Halloween on “The View” brings us both Joy and Barbara dressed as … what? Elvira, maybe? I don’t even want to know. Count O’s going to take a beating in the comments for his pleasantness towards The One, but more interesting is the fact that even he doesn’t have a theory for the White House’s dopey anti-Fox offensive. I still think Politico had it right a few weeks ago, but let me give you two more possibilities to chew on. One, via Mediaite: He’s trying to shut Fox up about ObamaCare by giving them something juicier to talk about.
Since that fateful moment [when Anita Dunn attacked them on CNN], Fox News has spent a vast amount of their resources on covering the White House criticism. That’s a smart business decision — not only is it a huge story, but it helps their ratings. It puts FNC’s competitors in a tricky wicket of having to cover a story that not only involves their chief rivals, but also invites their viewers to change the channel and see what could possibly be making such a fuss! Yes, covering this story whole-heartedly was, without question, a win-win for Fox News.
But more importantly, Fox News’s coverage of the “feud” came at the expense of their coverage of the health care debate. Suddenly, there was much less hand-wringing and gnashing of teeth over death panels and town hall protests. According to the television monitoring service TVEyes, the term “health care” was mentioned by Fox 2361 times in August. In October, it was only mentioned 1558 times. Meanwhile, Anita Dunn — who wasn’t mentioned once in August — has been referenced 121 times this month.

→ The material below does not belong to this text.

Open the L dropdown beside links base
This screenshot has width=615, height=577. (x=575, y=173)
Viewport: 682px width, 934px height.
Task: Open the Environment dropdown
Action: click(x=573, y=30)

It’s a fine theory, but wasn’t August the month when the bulk of the health-care town halls happened and the Democrats went all-out on their anti-conservative demagoguery? That was the top story on HA for weeks on end; no surprise that Fox was covering it heavily too. Plus, August was a slow month for other news. Since then, Iran negotiations have heated up, The One won the Nobel, and he flamed out at the Olympics. No wonder ObamaCare’s being mentioned a bit less these days.
Second theory, as a further thought to last night’s post on perceptions of media bias: Maybe the White House is trying to increase Fox’s visibility among the public. Why do that when it only boosts their ratings and drives more viewers to Beck? Because the larger Fox looms as a “threat” to, or foil for, the White House, the more license the rest of the media has to “balance” Fox by skewing its own coverage. Who cares if five million people watch Beck making jokes about Anita Dunn and his red phone if a combined audience of tens of millions are watching CBS, NBC, CNN, etc. report news that’s subtly biased in Obama’s favor? This goes back to that point in the Politico piece: The goal, ultimately, is to stop the other networks from following Fox’s lead on stories that hurt the White House by framing Fox as illegitimate. It’s not Fox’s audience Obama cares about; it’s everyone else’s. And the more he can convince the rest of the media to orient itself as an answer to Fox, the more that’s going to lead them towards favorable coverage. Anyway, food for thought.
Update: Speaking of “balancing” Fox, today we got the news that TPM will be joining the White House press pool. And then there was this from Paul Krugman in this morning’s NYT, openly beseeching his friends in the media to dive face-first into the tank for ObamaCare at this crucial moment.
As a result, everyone in the political class — by which I mean politicians, people in the news media, and so on, basically whoever is in a position to influence the final stage of this legislative marathon — now has to make a choice. The seemingly impossible dream of fundamental health reform is just a few steps away from becoming reality, and each player has to decide whether he or she is going to help it across the finish line or stand in its way.
Glenn Beck and Sean Hannity are standing in the way. Which impartial media patriots will rise to the challenge of standing against them?